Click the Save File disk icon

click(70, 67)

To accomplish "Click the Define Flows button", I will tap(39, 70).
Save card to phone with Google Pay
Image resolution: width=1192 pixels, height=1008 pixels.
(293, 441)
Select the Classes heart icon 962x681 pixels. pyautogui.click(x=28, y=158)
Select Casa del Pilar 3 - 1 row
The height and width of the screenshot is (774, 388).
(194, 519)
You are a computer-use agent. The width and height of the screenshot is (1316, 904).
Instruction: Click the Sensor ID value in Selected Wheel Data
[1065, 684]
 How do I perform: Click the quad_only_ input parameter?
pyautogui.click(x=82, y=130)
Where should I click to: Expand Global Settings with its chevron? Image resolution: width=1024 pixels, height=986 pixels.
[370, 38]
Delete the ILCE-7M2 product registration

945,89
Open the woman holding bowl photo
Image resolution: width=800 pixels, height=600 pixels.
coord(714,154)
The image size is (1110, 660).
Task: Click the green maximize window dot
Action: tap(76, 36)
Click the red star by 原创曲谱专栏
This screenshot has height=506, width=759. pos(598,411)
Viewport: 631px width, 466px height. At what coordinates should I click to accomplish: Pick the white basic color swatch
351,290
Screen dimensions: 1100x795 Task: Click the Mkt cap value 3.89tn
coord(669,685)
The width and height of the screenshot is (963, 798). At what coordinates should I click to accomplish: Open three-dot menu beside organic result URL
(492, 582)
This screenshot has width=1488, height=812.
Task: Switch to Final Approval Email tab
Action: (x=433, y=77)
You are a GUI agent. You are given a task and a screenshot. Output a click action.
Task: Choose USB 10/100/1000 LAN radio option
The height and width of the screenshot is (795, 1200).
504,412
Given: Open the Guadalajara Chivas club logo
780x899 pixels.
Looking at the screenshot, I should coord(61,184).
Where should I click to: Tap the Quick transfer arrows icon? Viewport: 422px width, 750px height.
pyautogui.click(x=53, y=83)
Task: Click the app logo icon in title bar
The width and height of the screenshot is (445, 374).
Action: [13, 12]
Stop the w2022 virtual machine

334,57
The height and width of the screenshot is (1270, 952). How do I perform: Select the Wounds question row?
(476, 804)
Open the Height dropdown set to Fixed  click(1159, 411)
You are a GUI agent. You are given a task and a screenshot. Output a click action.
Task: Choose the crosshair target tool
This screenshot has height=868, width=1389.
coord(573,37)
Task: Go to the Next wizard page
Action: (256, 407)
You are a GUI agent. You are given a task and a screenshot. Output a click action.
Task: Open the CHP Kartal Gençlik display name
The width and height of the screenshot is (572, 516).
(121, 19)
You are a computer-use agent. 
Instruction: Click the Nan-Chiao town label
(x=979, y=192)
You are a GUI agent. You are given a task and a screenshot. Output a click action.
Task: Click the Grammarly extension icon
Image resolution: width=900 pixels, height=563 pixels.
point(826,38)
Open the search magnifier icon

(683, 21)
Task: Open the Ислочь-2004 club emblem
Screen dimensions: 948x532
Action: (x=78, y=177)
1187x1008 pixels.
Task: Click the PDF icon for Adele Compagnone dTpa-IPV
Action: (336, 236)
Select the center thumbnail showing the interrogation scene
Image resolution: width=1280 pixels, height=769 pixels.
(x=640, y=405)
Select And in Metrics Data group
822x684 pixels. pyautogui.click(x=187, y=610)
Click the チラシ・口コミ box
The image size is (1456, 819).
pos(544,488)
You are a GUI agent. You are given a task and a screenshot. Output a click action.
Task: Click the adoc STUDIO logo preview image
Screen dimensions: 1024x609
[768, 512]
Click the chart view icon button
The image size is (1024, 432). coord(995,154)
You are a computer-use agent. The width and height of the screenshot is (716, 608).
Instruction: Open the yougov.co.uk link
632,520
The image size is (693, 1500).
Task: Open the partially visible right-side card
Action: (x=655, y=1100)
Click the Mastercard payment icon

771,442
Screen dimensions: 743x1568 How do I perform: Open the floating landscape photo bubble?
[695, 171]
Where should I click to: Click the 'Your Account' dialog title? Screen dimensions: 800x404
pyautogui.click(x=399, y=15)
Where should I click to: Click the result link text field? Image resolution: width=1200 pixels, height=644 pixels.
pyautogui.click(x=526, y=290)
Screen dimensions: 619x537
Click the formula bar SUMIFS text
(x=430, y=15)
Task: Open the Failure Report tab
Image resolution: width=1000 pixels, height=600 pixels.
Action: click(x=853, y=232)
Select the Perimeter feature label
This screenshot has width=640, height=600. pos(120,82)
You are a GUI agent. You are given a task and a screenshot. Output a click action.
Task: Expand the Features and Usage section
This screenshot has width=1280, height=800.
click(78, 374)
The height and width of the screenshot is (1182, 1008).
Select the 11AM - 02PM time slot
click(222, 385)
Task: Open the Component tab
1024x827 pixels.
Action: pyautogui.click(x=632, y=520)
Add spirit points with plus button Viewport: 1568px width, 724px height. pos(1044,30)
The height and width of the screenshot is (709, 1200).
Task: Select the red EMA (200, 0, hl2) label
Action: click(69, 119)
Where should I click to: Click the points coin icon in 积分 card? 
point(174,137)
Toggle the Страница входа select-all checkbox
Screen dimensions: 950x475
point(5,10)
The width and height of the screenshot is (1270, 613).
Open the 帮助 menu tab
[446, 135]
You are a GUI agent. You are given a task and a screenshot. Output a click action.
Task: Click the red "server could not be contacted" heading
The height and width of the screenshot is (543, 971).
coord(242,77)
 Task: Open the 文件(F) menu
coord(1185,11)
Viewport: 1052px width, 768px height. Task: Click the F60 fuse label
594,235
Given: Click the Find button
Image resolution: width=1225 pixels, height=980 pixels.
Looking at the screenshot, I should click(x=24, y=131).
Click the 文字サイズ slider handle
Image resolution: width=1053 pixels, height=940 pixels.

--- ASSIGNMENT ---
Quote the material exactly, leaving nothing out.

--- ANSWER TO THE EXERCISE ---
Click the Save File disk icon

click(70, 67)

To accomplish "Click the Define Flows button", I will tap(39, 70).
Save card to phone with Google Pay
Image resolution: width=1192 pixels, height=1008 pixels.
(293, 441)
Select the Classes heart icon 962x681 pixels. pyautogui.click(x=28, y=158)
Select Casa del Pilar 3 - 1 row
The height and width of the screenshot is (774, 388).
(194, 519)
You are a computer-use agent. The width and height of the screenshot is (1316, 904).
Instruction: Click the Sensor ID value in Selected Wheel Data
[1065, 684]
 How do I perform: Click the quad_only_ input parameter?
pyautogui.click(x=82, y=130)
Where should I click to: Expand Global Settings with its chevron? Image resolution: width=1024 pixels, height=986 pixels.
[370, 38]
Delete the ILCE-7M2 product registration

945,89
Open the woman holding bowl photo
Image resolution: width=800 pixels, height=600 pixels.
coord(714,154)
The image size is (1110, 660).
Task: Click the green maximize window dot
Action: tap(76, 36)
Click the red star by 原创曲谱专栏
This screenshot has height=506, width=759. pos(598,411)
Viewport: 631px width, 466px height. At what coordinates should I click to accomplish: Pick the white basic color swatch
351,290
Screen dimensions: 1100x795 Task: Click the Mkt cap value 3.89tn
coord(669,685)
The width and height of the screenshot is (963, 798). At what coordinates should I click to accomplish: Open three-dot menu beside organic result URL
(492, 582)
This screenshot has width=1488, height=812.
Task: Switch to Final Approval Email tab
Action: (x=433, y=77)
You are a GUI agent. You are given a task and a screenshot. Output a click action.
Task: Choose USB 10/100/1000 LAN radio option
The height and width of the screenshot is (795, 1200).
504,412
Given: Open the Guadalajara Chivas club logo
780x899 pixels.
Looking at the screenshot, I should coord(61,184).
Where should I click to: Tap the Quick transfer arrows icon? Viewport: 422px width, 750px height.
pyautogui.click(x=53, y=83)
Task: Click the app logo icon in title bar
The width and height of the screenshot is (445, 374).
Action: [13, 12]
Stop the w2022 virtual machine

334,57
The height and width of the screenshot is (1270, 952). How do I perform: Select the Wounds question row?
(476, 804)
Open the Height dropdown set to Fixed  click(1159, 411)
You are a GUI agent. You are given a task and a screenshot. Output a click action.
Task: Choose the crosshair target tool
This screenshot has height=868, width=1389.
coord(573,37)
Task: Go to the Next wizard page
Action: (256, 407)
You are a GUI agent. You are given a task and a screenshot. Output a click action.
Task: Open the CHP Kartal Gençlik display name
The width and height of the screenshot is (572, 516).
(121, 19)
You are a computer-use agent. 
Instruction: Click the Nan-Chiao town label
(x=979, y=192)
You are a GUI agent. You are given a task and a screenshot. Output a click action.
Task: Click the Grammarly extension icon
Image resolution: width=900 pixels, height=563 pixels.
point(826,38)
Open the search magnifier icon

(683, 21)
Task: Open the Ислочь-2004 club emblem
Screen dimensions: 948x532
Action: (x=78, y=177)
1187x1008 pixels.
Task: Click the PDF icon for Adele Compagnone dTpa-IPV
Action: (336, 236)
Select the center thumbnail showing the interrogation scene
Image resolution: width=1280 pixels, height=769 pixels.
(x=640, y=405)
Select And in Metrics Data group
822x684 pixels. pyautogui.click(x=187, y=610)
Click the チラシ・口コミ box
The image size is (1456, 819).
pos(544,488)
You are a GUI agent. You are given a task and a screenshot. Output a click action.
Task: Click the adoc STUDIO logo preview image
Screen dimensions: 1024x609
[768, 512]
Click the chart view icon button
The image size is (1024, 432). coord(995,154)
You are a computer-use agent. The width and height of the screenshot is (716, 608).
Instruction: Open the yougov.co.uk link
632,520
The image size is (693, 1500).
Task: Open the partially visible right-side card
Action: (x=655, y=1100)
Click the Mastercard payment icon

771,442
Screen dimensions: 743x1568 How do I perform: Open the floating landscape photo bubble?
[695, 171]
Where should I click to: Click the 'Your Account' dialog title? Screen dimensions: 800x404
pyautogui.click(x=399, y=15)
Where should I click to: Click the result link text field? Image resolution: width=1200 pixels, height=644 pixels.
pyautogui.click(x=526, y=290)
Screen dimensions: 619x537
Click the formula bar SUMIFS text
(x=430, y=15)
Task: Open the Failure Report tab
Image resolution: width=1000 pixels, height=600 pixels.
Action: click(x=853, y=232)
Select the Perimeter feature label
This screenshot has width=640, height=600. pos(120,82)
You are a GUI agent. You are given a task and a screenshot. Output a click action.
Task: Expand the Features and Usage section
This screenshot has width=1280, height=800.
click(78, 374)
The height and width of the screenshot is (1182, 1008).
Select the 11AM - 02PM time slot
click(222, 385)
Task: Open the Component tab
1024x827 pixels.
Action: pyautogui.click(x=632, y=520)
Add spirit points with plus button Viewport: 1568px width, 724px height. pos(1044,30)
The height and width of the screenshot is (709, 1200).
Task: Select the red EMA (200, 0, hl2) label
Action: click(69, 119)
Where should I click to: Click the points coin icon in 积分 card? 
point(174,137)
Toggle the Страница входа select-all checkbox
Screen dimensions: 950x475
point(5,10)
The width and height of the screenshot is (1270, 613).
Open the 帮助 menu tab
[446, 135]
You are a GUI agent. You are given a task and a screenshot. Output a click action.
Task: Click the red "server could not be contacted" heading
The height and width of the screenshot is (543, 971).
coord(242,77)
 Task: Open the 文件(F) menu
coord(1185,11)
Viewport: 1052px width, 768px height. Task: Click the F60 fuse label
594,235
Given: Click the Find button
Image resolution: width=1225 pixels, height=980 pixels.
Looking at the screenshot, I should click(x=24, y=131).
Click the 文字サイズ slider handle
Image resolution: width=1053 pixels, height=940 pixels.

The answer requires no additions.